Beitrag von Helmes63 » 18.04.2019, 19:44

Sehr geehrte Forenfachleute,

... trotz kompakter Informationsangebote scheint es so zu sein, dass wichtige Verständnisfragen
zur Patientenverfügung noch mit Unsicherheiten behaftet sind.

a) Als Beispiel hierfür möchte ich anfügen, dass nicht wenige Bürger die Ansicht vertreten dass eine PV
ohne amtliche Beglaubigung rechtsunwirksam sind. Das geht m. W. aus den hierzu vorliegenden
Sachinformationen jedoch nicht hervor.

b) Unabhängig davon stellt sich für mich zudem auch die Frage was passiert wenn die notwendige
Aktualisierung einer PV vergessen wurde. Von der Logik her ist diese dann erst bei einer
erneuten Willenserklärung wieder rechtskräftig gültig.

c) unwirksame Willensbekundungen die medizinisch nicht umsetzbar sind dürften doch die
Rechtsgültigkeit der PV nicht beeinträchtigen - oder sehe ich das verkehrt ?!

• Aufgabenstellung:
Schreiben Sie aus dem Forumsbeitrag zur Patientenverfügung die Passage wortgetreu ab, die mit „b) Unabhängig davon“ beginnt und mit „das verkehrt ?!“ endet. Die Zeilen spielen hierbei keine Rolle.

(Gespeicherte Einträge)
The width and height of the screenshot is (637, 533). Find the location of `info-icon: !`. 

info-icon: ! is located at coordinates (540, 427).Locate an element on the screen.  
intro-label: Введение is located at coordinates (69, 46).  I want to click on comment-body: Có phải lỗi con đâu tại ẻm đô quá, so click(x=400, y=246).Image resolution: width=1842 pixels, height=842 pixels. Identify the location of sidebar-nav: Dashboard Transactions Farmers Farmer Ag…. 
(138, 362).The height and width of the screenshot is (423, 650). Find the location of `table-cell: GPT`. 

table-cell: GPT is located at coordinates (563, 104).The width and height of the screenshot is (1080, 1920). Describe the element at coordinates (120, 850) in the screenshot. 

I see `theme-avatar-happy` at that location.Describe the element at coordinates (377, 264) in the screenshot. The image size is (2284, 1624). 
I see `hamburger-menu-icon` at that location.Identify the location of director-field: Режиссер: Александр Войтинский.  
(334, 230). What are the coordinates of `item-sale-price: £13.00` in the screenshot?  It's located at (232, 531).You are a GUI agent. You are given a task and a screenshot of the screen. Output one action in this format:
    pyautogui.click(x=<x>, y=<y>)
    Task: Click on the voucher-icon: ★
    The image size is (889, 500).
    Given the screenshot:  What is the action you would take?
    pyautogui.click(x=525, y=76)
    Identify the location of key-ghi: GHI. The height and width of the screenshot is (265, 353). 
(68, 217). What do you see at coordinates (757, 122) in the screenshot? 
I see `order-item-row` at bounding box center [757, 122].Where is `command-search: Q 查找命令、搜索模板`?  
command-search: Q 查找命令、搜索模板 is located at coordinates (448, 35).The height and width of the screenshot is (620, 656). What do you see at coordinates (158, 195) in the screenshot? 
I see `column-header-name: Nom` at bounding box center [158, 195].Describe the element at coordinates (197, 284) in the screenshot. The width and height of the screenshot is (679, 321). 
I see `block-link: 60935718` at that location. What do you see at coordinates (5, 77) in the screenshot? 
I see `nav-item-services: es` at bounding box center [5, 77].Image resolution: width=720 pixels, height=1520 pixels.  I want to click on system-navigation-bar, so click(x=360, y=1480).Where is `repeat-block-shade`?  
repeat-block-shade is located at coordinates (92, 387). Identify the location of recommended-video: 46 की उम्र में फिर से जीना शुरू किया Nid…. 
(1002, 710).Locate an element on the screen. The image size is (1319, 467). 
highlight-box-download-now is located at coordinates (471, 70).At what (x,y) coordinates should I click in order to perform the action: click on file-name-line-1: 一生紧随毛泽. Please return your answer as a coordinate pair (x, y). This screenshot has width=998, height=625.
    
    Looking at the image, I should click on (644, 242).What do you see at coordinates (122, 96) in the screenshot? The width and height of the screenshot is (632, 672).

• Ergebnis der Übung:
b) Unabhängig davon stellt sich für mich zudem auch die Frage was passiert wenn die notwendige
Aktualisierung einer PV vergessen wurde. Von der Logik her ist diese dann erst bei einer
erneuten Willenserklärung wieder rechtskräftig gültig.

c) unwirksame Willensbekundungen die medizinisch nicht umsetzbar sind dürften doch die
Rechtsgültigkeit der PV nicht beeinträchtigen - oder sehe ich das verkehrt ?!